● What is needed:
Each line of the data below holding the word "size" must be copied.

● Materials provided:

━━━━━━

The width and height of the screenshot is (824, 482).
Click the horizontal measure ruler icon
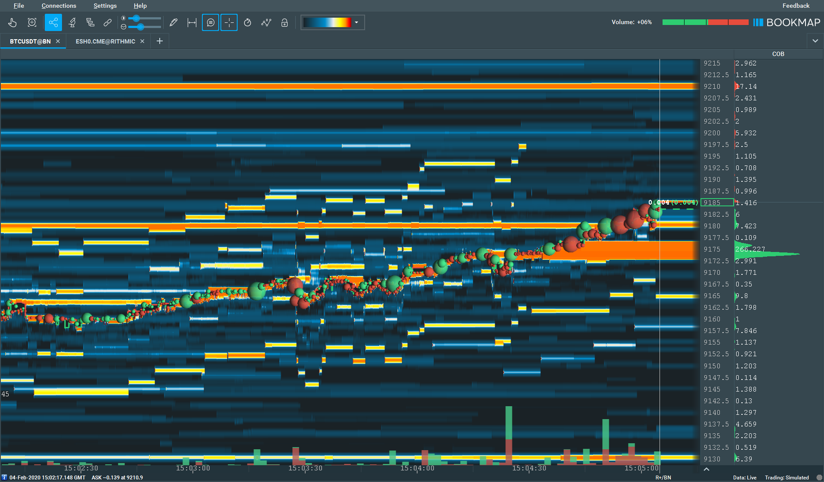pyautogui.click(x=192, y=22)
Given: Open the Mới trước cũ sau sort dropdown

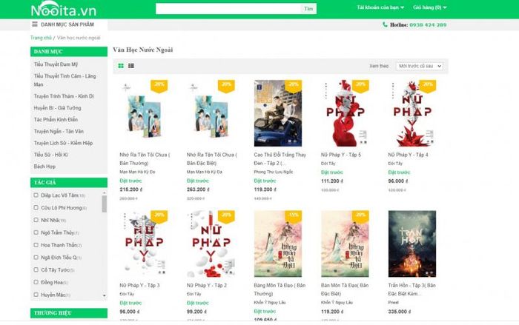Looking at the screenshot, I should pyautogui.click(x=420, y=66).
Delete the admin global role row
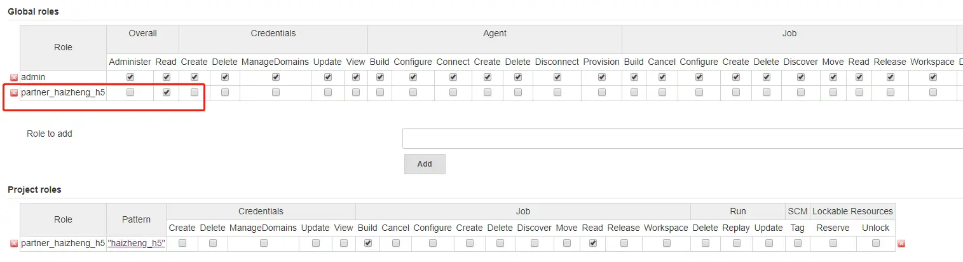Image resolution: width=963 pixels, height=262 pixels. pos(14,78)
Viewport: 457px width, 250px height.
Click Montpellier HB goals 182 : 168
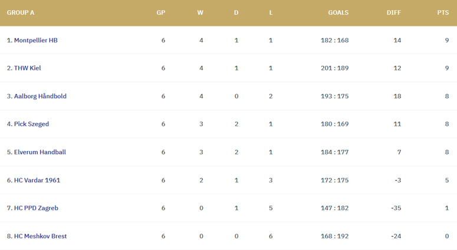point(334,41)
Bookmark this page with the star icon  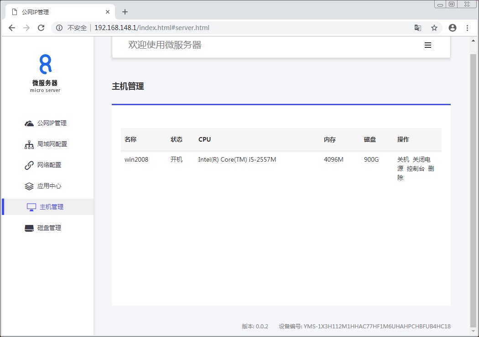coord(434,28)
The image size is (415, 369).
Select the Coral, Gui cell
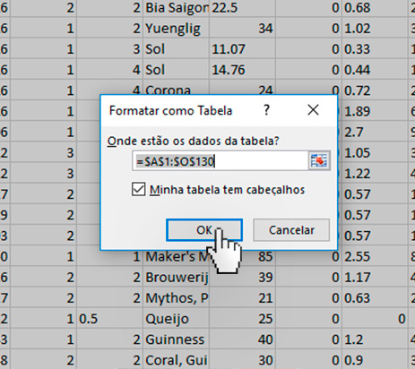click(176, 360)
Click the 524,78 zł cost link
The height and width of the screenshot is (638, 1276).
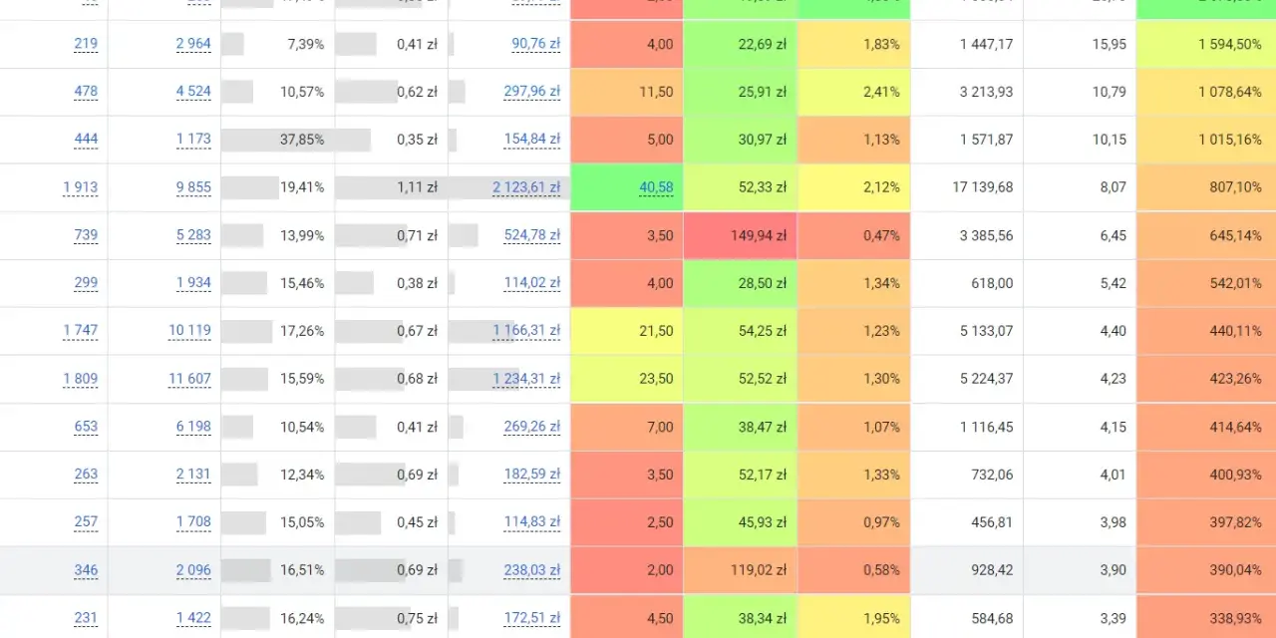click(531, 235)
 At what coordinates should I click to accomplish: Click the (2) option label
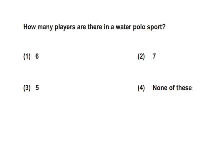(x=141, y=56)
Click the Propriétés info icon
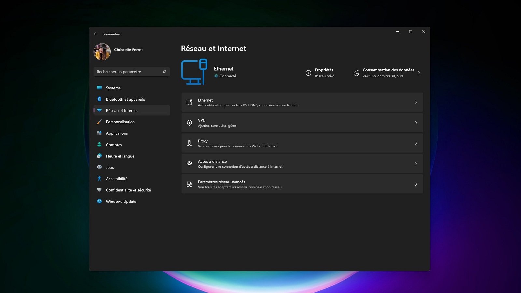Image resolution: width=521 pixels, height=293 pixels. [x=308, y=73]
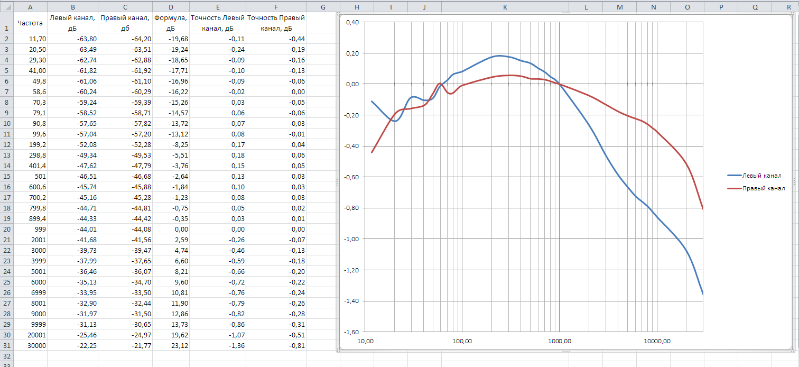
Task: Select the column K header
Action: point(505,7)
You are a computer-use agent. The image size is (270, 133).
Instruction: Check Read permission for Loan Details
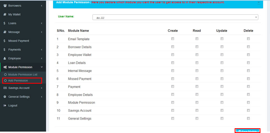point(197,63)
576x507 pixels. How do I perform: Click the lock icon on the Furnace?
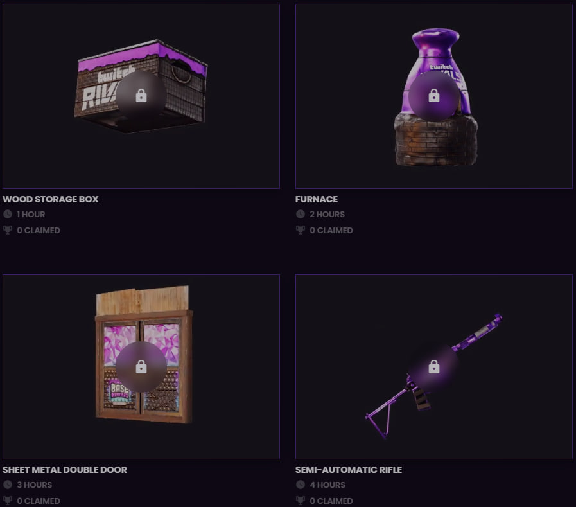tap(434, 96)
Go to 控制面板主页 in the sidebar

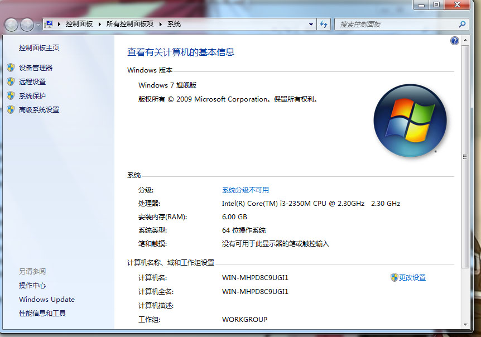click(39, 48)
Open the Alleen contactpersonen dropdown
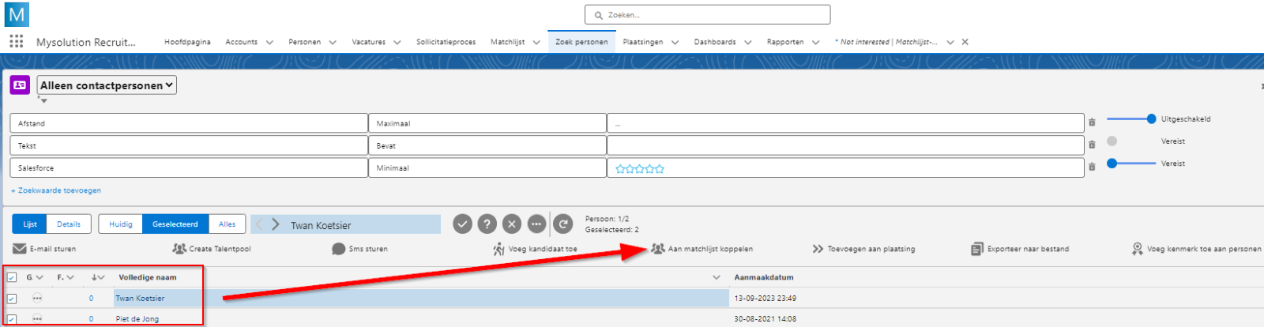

━━━━━━

● Answer section:
The image size is (415, 369).
You are a computer-use agent. The image size is (270, 133).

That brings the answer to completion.